### ESTRATTO DEL TESTO
◇ ◇ ◇ ◇

Neppure impiegheremo questi minuti, anche se può causare sorpresa, per denunciare l’arbitrario e infame tentativo di costruire e di imporre con la forza una condanna contro Cuba in questa Commissione, per continuare a giustificare il blocco genocida che i Governi nordamericani hanno imposto al nostro popolo per oltre quattro decenni consecutivi.

Oggi deve esserci un’altra priorità: salvare dal collasso l’organizzazione delle Nazioni Unite e i suoi meccanismi di sicurezza collettiva; affrontare la deliberata mancanza di rispetto ai principi sanciti nella sua Carta.

 

Signora Presidente,

 

l’illegale, ingiusta e non necessaria aggressione contro l’Iraq, un paese del Terzo Mondo – già scatenata con ogni brutalità nonostante l’unanime rifiuto dell’opinione pubblica mondiale – trasforma il diritto alla libera determinazione e alla sovranità dei popoli in un semplice miraggio. Dopo una tale guerra, sorgerà un nuovo ordine mondiale in cui la nostra vecchia aspirazione affinché il mondo fosse regolato dall’impero della legge, sarà stata schiacciata dall’imposizione di un ordine regolato dalla legge dell’impero. Neppure i vecchi alleati della NATO, che per decenni hanno accompagnato gli Stati Uniti durante la Guerra Fredda, sfuggono ora alla minaccia di un’aggressione militare. Potremmo immaginare che un giorno gli Stati Uniti proclameranno con una legge il loro diritto a invadere la città dell'Aja, nel pieno cuore dell’Europa, se qualche soldato nordamericano fosse portato davanti alla Corte Penale Internazionale? Potremmo anticipare che neppure l’Unione Europea, saggio e paziente esercizio di integrazione, oggi visibilmente spaccato, potrebbe metter freno al traboccante atteggiamento guerrafondaio ed egemonico del Governo degli Stati Uniti?

Tuttavia, le conseguenze di continue aggressioni al diritto internazionale, insolite dichiarazioni e dottrine, il costante impiego delle minacce e il ricatto militare che abbiamo visto nell’ultimo anno, stanno per essere compresi in tutta la loro portata e conseguenza. Tutto un pianeta è stato trasformato in ostaggio dalle capricciose decisioni di un potere illimitato che non riconosce qualsiasi impegno internazionale e decide solamente secondo i propri interessi e il proprio peculiare concetto di sicurezza nazionale. Andiamo verso un nuovo ordine mondiale in cui la concertazione viene sostituita dalla minaccia, la persuasione dalla paura. Questo è, Signora Presidente, il nostro dilemma e la nostra sfida: affrontare uniti un pericolo che ci minaccia tutti.

◇ ◇ ◇ ◇

### DATI RACCOLTI
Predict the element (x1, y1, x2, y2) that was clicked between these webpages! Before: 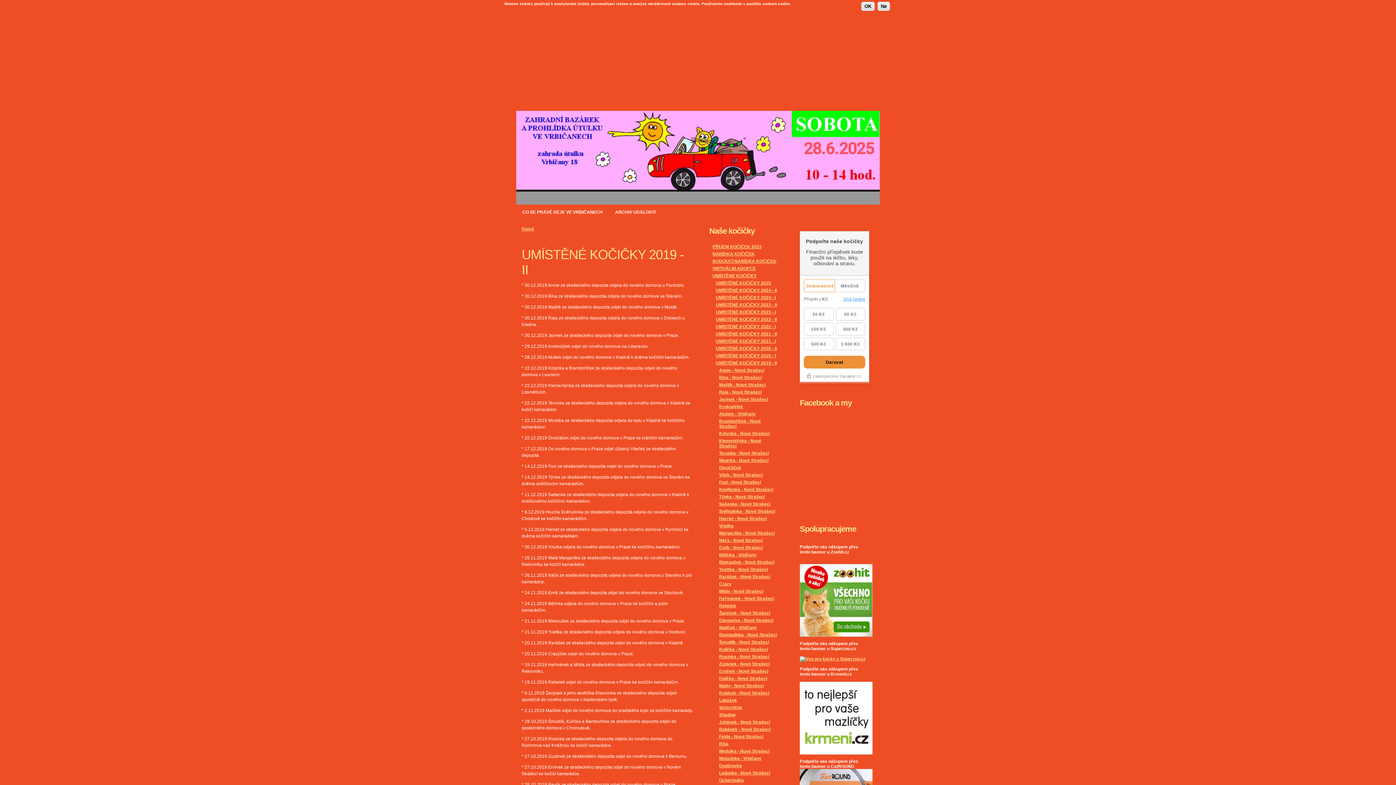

◇ ◇ ◇ ◇

### COMPITI ASSEGNATI
1. Nel discorso sull'ordine mondiale, perché si afferma che tutto il pianeta è stato trasformato in ostaggio? Rispondi in una, due o tre frasi.
2. Prosegui il discorso sull'ordine mondiale dopo la sua ultima frase.
I dati raccolti non hanno alcun ruolo in questo lavoro.

### SOLUZIONI DEGLI ESERCIZI
1. Il pianeta è in balia delle decisioni capricciose di un potere illimitato. Questo potere non riconosce alcun impegno internazionale e decide soltanto secondo i propri interessi e il proprio peculiare concetto di sicurezza nazionale.

2.
Ebbene, ora bisognerebbe domandarsi: ci sono ragioni per essere ottimisti? Cuba crede decisamente che ci sia una forte ragione per sentirsi ottimisti: nella storia dell’umanità le grandi crisi hanno sempre aperto il cammino alle grandi soluzioni. Nessuna tirannia, nessun impero con pretese egemoniche, ha potuto imporsi per sempre alle aspirazioni di giustizia e di libertà dei popoli. È certo che in molte occasioni il timore di affrontare il potente, lo scoramento e l’apatia o la mancanza di unità hanno reso più pesante il prezzo della vittoria. È per questa ragione che oggi, quando ancora non è troppo tardi, ripeto con tutto rispetto le parole che, a nome di Cuba, ho espresso alla Commissione lo scorso anno: “Cuba considera che, nonostante le differenze politiche tra di noi, c’è, tuttavia, un pericolo comune a tutti: il tentativo d’imporre una dittatura mondiale al servizio della potente superpotenza, che ha dichiarato, senza tanti giri di parole, che si sta con essa o contro di essa”.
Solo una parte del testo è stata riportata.